3 Tbsp pumpkin pie spice
1/4 tsp cayenne (optional)
2 tsp baking soda
pinch sea salt
2 tsp 100% pure stevia extract (no fillers!)
1 1/4 cup gluten free flour
1/4 cup pea protein powder
2″ piece ginger, peeled + chopped
2 cups pumpkin puree (can also use butternut squash or sweet potatoes)
1/3 cup coconut oil
1/3 cup honey
1 Tbsp vanilla extract
2 large egg yolks
4 large egg whites
Preheat oven to 350° F. Line or spritz muffin tin with coconut oil. Sift together dry ingredients into large bowl: gf flour, protein powder, spices, baking soda, salt and stevia and set aside. Place ginger, pumpkin, coconut oil, honey and vanilla in blender and puree until no lumps remain (about 2 minutes). Add egg yolks and pulse in. Scrape sides of blender as needed. In separate bowl beat egg whites until soft peaks form. Pour pumpkin mixture over flour mixture and stir with wooden spoon until moistened. Gently stir in egg whites.

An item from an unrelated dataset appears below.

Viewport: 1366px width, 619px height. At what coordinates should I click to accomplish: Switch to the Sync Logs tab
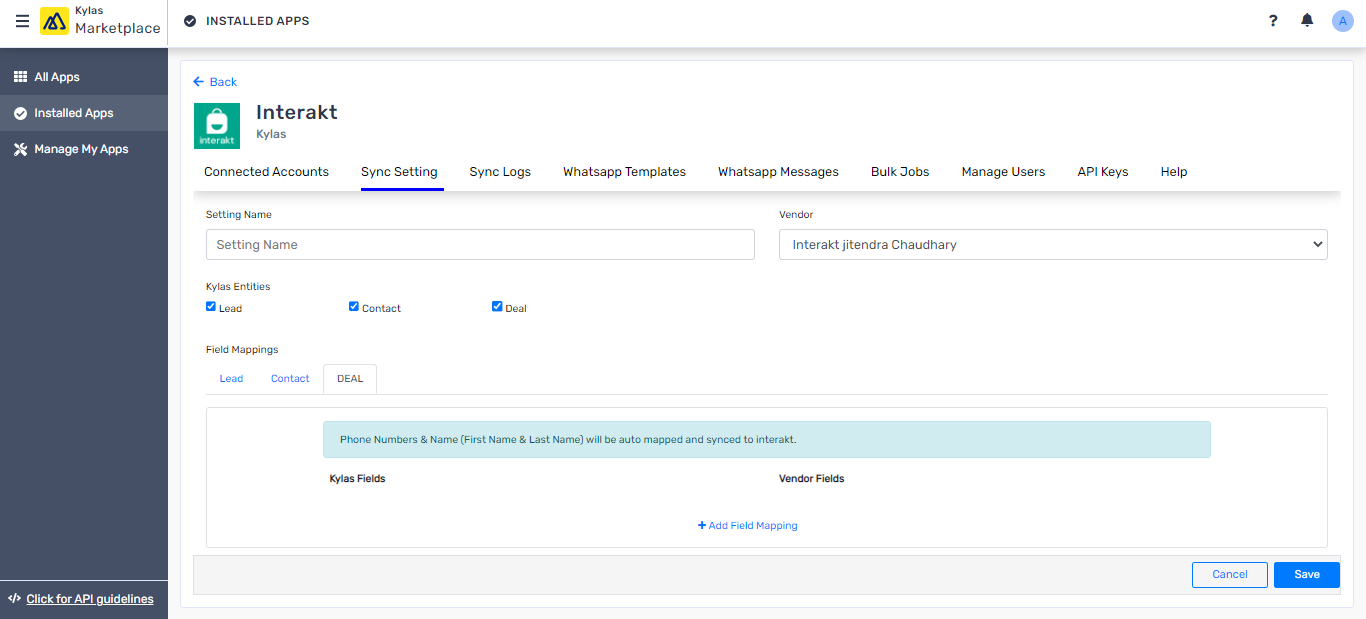pos(500,171)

Fill muffin cups 3/4 full and bake for 20 minutes for 12 large muffins. For mini-muffins, bake 10-12 minutes. Remove from heat when wooden toothpick inserted in muffin center comes out clean. Cool in pans 10 minutes. Remove then cool completely on wire racks. Store in airtight container. Good for 1 week.
Add variety to your healthy pumpkin muffins using about 1/3 cup total of the following individually or in combination. Choose to mix into batter before placing into muffin cups, or sprinkle on top after placing batter into cups.
1. Pistachios, unsalted. (Recently discovered delicious Yurosek Farms Pistachios grown here in California on a family farm. They’re remarkably fresh & flavorful!)
2. Walnuts, unsalted (Pumpkin Walnut Raisin is a classically celebrated combo for late Fall).
3. Raisins (Try dark or golden raisins, or dried unsweetened cherries or cranberries). Dice them into smaller pieces + a lil can go a longer way!
4. Cocoa Nibs, crushed into tiny pieces (These rich bitter bits amplify the sweetness of pumpkin batter).
5. 85% Cocoa Dark Chocolate, chopped into tiny chunks (As with the nibs, recommend dark chocolate for the bitter contrast, as well as to maintain low sugar content of recipe).
6. Pumpkin Seeds, unsalted (Crush seeds with 1/4 tsp cayenne, dash salt & dash stevia. Sprinkle on top for spicy, salty, crunchy topped muffins).